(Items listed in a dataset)
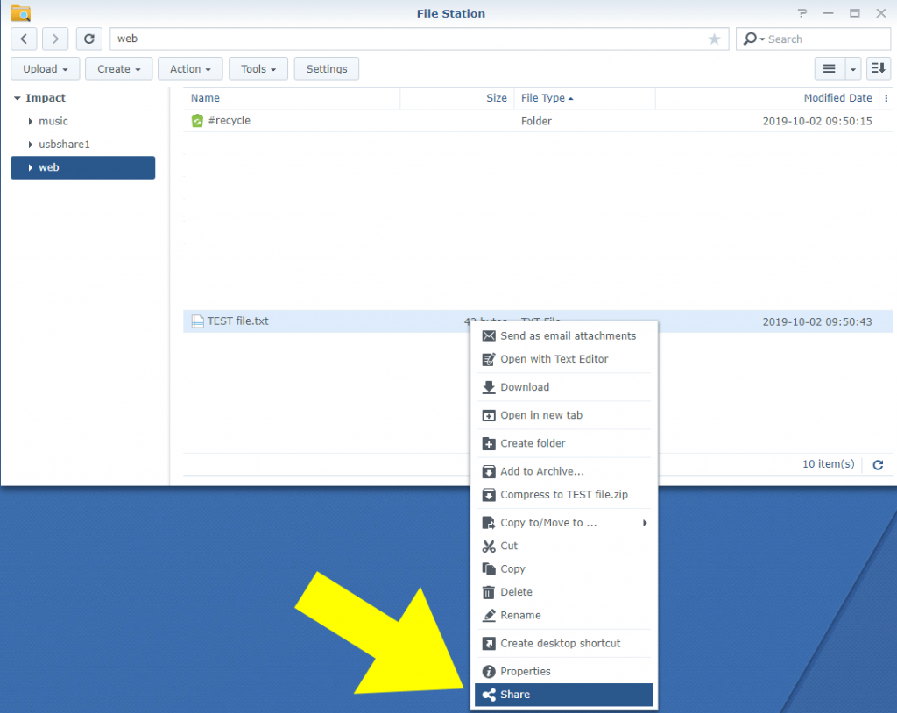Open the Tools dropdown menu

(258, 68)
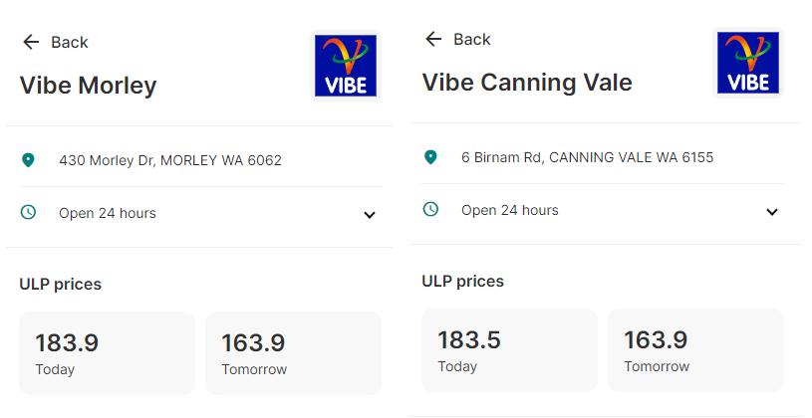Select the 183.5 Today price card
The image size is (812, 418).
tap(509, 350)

==

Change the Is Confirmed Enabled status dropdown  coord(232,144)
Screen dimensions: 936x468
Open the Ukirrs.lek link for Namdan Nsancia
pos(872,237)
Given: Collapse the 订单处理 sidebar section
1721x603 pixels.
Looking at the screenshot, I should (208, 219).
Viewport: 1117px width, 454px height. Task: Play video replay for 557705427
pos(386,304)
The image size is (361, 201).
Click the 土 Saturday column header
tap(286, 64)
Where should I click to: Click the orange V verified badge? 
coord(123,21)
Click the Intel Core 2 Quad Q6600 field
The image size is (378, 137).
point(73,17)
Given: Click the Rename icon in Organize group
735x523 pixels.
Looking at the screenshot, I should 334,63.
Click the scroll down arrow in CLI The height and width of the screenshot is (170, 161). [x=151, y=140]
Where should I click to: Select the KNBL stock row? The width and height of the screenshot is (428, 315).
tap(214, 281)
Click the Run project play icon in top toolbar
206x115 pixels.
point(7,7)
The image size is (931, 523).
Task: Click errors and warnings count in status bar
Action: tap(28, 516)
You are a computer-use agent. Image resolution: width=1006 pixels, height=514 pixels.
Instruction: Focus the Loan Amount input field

• _Requirement_
Find and copy every line in the entries above where the string "Given" occurs.

• _Worked solution_
Given: Collapse the 订单处理 sidebar section
Given: Click the Rename icon in Organize group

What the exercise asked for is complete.